胃管の先端付近は血流不良となりやすいため、繋ぎ目がくっつきにくく、唾液や胃液が漏れる状態になることがあります。その結果、炎症、感染を起こして膿が溜まるようになりますが、これを縫合不全といいます。熱発、頸部創の発赤が初期の症状です。感染が胸腔や縦隔に拡がると危険な状況に陥ることもあります。

絶食が必要となり、抗生物質の投与とドレナージといって、溜まった膿を体外に出す処置(ドレーンという管を入れる、創を拡げるなど)で対応します。経過によりますが、治療に数週間を要することが多いです。

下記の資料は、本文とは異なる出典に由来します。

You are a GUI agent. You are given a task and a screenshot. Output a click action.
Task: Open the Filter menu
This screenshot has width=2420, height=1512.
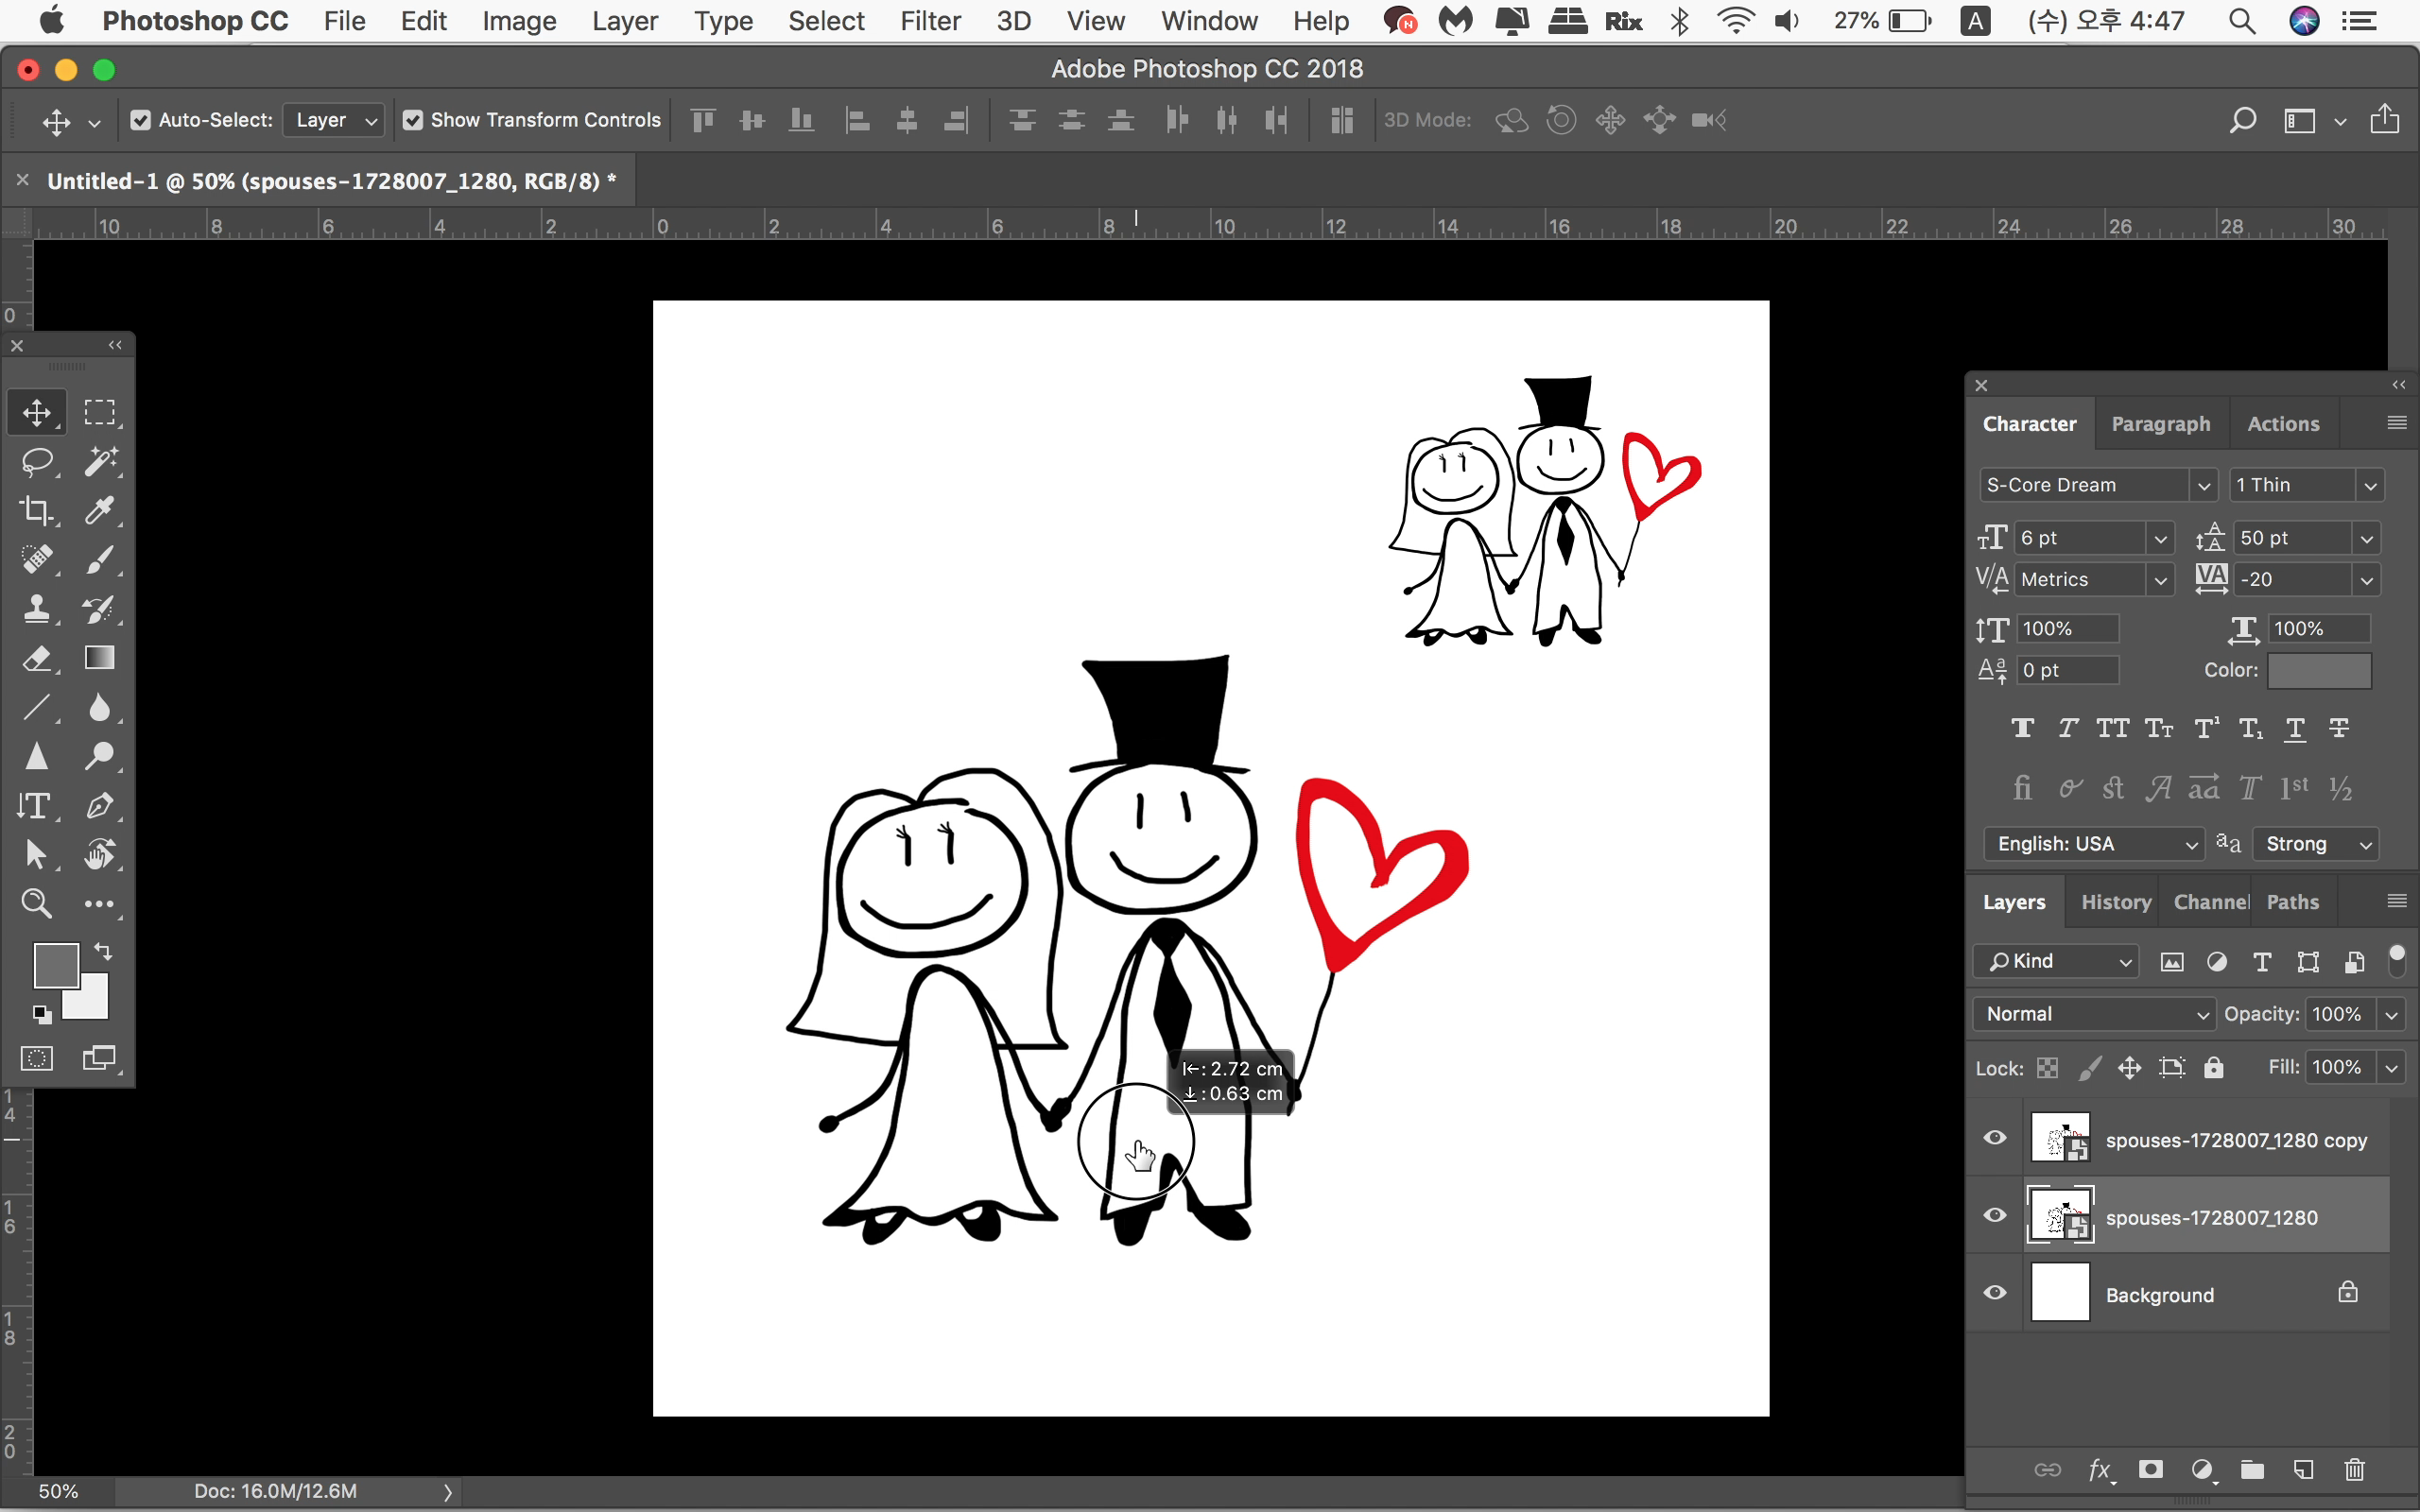pyautogui.click(x=929, y=21)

血流障害がさらに進むと、胃管先端付近が壊死(血流が悪くなり組織が死んでしまうこと)を起こすこともあります。胃管壊死といい、再手術が必要になります。食べられるようになるには長期間を必要とします。

合併症が起きたら。。

近年、手術方法の改善と工夫、術後の集中治療技術の進歩、術前からの栄養状態改善・呼吸リハビリなどの周術期管理によって、合併症の発生率は下がってきています。
それでも食道がん手術は消化器外科手術のなかで最も負担が大きいものですし、合併症の発生率も依然として高いです。

では、合併症が起きたとき、どのように考えて対処したらいいでしょうか。

まず当然のことかもしれませんが、主治医を信頼して任せましょう

外科医は術後の合併症には常に目を光らせています。そして発生したら、すぐに対応できるように備えています。食道がんの手術を手がけている外科医は、人一倍合併症対策の意識が高く、迅速に正しい判断ができることが多いと思われます。

合併症はミスではありません。あえてこのように強調するのは、合併症の治療のためには患者さんの理解と協力が必須だからです。主治医の説明をよく聴いて、疑問に思うことは尋ねて、治療を行っていただきたいと思います。

そのうえで、もし本当に合併症で状況が好転しなくなってしまったら、専門施設に相談することも検討してもいいかもしれません。

日本は全国どこでも医療レベルに差がないと私は思っています。しかし、食道がん治療は専門性が高く、正直言うと、術後合併症の対応力にも施設差を感じることはあります。手前味噌ですが、他院での術後合併症の治療が上手く行かず、ジリ貧状態になってしまった方の治療を請け負うこともあります。どうしても必要と判断したら、(患者さん本人は動けず、家族の方が相談することが多いでしょうが)セカンドオピニオン外来などの策を考えてもいいかもしれません。

まとめ

  1. 食道がんの3大合併症と言われる呼吸器合併症、反回神経麻痺、縫合不全について解説しました。
  2. 食道がんの大手術後は、合併症を100%防ぐことはできません。経過が悪いときほど主治医と情報を共有して、しっかりと治療していきましょう。
  3. どうしても必要なときは、専門施設に相談することも検討してください。

少しでもお役に立てたら幸いです。